Connection != ready. Your database connection being established doesn’t mean indexes are loaded and caches are warm.
“Works on retry” = race condition. This pattern is a dead giveaway you’re dealing with an initialisation race.
Performance optimisations don’t fix architectural problems. CTE queries and removing connection pooling improved performance but didn’t address the core race condition.
Fix the cause, not the symptom. Disabling features to avoid problems creates technical debt.
Test cold starts rigorously. Always restart your server between tests during development.

Architecture Anti-Patterns That Fooled Me

Threading with shared database connections: Never use threading timeout mechanisms with database connections
Connection pooling for single-threaded applications: Adds overhead without benefit
Disabling features to avoid problems: Usually masks the real issue
Optimising the wrong layer: SQL query performance won’t fix initialisation race conditions

Quick Implementation Checklist

If you’re building async servers with database backends:

Implement proper readiness checks - don’t declare ready until your database actually is
Add comprehensive health validation - test query performance, not just connectivity
Include index warmup - pre-load critical indexes during startup
Test cold start scenarios - restart your server between tests
Monitor initialisation timing - log warmup phases to identify bottlenecks
Push back on premature victory declarations - test thoroughly even when tools say “fixed”
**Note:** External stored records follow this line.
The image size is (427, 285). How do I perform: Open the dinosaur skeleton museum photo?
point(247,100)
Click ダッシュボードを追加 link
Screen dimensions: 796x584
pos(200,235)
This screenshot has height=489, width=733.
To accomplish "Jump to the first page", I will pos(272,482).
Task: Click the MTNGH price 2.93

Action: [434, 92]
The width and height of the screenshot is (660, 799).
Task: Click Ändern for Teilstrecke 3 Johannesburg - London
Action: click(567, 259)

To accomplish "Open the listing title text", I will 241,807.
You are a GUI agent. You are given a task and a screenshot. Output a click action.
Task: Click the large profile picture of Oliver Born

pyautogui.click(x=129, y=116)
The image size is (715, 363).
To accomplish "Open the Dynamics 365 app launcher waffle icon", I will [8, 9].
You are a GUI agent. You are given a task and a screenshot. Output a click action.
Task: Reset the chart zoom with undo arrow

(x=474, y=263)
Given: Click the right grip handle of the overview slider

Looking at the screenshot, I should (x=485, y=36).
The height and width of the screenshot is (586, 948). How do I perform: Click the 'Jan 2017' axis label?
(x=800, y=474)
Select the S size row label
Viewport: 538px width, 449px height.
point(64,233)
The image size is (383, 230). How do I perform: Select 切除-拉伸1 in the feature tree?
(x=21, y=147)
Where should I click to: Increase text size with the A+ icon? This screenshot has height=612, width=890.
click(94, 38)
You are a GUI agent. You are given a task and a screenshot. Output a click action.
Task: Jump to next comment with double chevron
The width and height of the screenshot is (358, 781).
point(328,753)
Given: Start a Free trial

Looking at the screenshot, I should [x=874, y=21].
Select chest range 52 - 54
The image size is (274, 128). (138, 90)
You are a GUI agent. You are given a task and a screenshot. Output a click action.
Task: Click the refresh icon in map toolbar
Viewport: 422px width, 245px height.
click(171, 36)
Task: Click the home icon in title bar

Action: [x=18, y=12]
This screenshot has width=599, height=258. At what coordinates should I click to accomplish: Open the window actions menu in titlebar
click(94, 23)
Security note: Be careful with health check endpoints - they can leak database schema information if not properly secured.

The fix eliminated the cold start race condition entirely. No more mysterious hangs, no more debugging sessions that stretch into the night. The real lesson? Understanding that “server ready” and “database ready” are two different states that need proper synchronisation - and having the persistence to find the actual root cause even when your debugging assistant declares premature victory.